When I was writing The Principles of Beautiful Web Design, I had no idea that the section with the most overlooked typos and errors would be the segment on background positioning. Backgrounds are such an integral part of what I do that I neglected to test what I was writing. However, I knew all along that there is some trickiness to the CSS background-position description, specifically when you start mixing keyword values (top, bottom, left, right, and center) with numeric or percentage values.

The main problem is that the keyword values are to be declared with the vertical value first and then the horizontal (ie, bottom right). With numeric and percentage positioning, you declare them the opposite; horizontal value first and then the vertical. This creates some confusion when you want to do something funky like specify a pixel value for the horizontal position of a bottom aligned background. Do you say bottom 100px or 100px bottom? It would be nice if the browser made the assumption that if you declare an explicitly vertical keyword like bottom, then the other value is horizontal. Safari and IE make this assumption, but Firefox and Opera will only accept one order. If you get the order wrong, the browser will give up on positioning the background altogether and place your background in the default top left corner.

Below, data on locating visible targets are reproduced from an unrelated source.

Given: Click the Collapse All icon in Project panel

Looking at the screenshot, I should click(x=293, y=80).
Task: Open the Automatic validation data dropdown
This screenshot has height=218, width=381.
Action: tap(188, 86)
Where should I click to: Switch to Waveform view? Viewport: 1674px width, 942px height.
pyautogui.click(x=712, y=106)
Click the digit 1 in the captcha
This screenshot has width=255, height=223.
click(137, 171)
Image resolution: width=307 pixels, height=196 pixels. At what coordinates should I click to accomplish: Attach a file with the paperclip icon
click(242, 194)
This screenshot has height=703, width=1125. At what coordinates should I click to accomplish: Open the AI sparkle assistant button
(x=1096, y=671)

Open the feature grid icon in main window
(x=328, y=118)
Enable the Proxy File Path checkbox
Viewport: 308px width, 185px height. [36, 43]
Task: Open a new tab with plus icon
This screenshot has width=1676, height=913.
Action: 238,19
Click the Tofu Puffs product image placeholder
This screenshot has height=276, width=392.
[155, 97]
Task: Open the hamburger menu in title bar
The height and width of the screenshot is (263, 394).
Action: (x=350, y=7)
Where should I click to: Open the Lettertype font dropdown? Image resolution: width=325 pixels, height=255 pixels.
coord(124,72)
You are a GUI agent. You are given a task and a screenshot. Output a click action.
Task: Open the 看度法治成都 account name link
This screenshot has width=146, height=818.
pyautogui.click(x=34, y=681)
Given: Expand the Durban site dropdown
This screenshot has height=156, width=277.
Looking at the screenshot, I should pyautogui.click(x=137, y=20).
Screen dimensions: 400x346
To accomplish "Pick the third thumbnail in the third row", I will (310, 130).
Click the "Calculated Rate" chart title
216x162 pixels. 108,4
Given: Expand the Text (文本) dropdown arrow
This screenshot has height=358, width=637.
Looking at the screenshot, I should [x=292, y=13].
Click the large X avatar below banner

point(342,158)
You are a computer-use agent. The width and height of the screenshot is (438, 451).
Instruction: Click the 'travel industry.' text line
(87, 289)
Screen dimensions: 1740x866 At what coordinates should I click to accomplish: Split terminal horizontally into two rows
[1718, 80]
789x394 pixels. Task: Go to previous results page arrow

Firefox giving up on positioning a background specified as bottom 100px

How nice. To avoid this problem, and for the sake of consistency (and sanity) you should always declare the horizontal value first and then the vertical. Even if you are using only keywords, bottom center and center bottom both render the same way, and even though the W3Schools says the former is correct, they both validate.

To figure all this out, I set up a page with 24 different combinations of background-position values containing bottom, right, center, 100px, and 80%. I left out top and left because either of these could be specified simply as 0 which would eliminate the need to mix keywords with numeric values alltogether.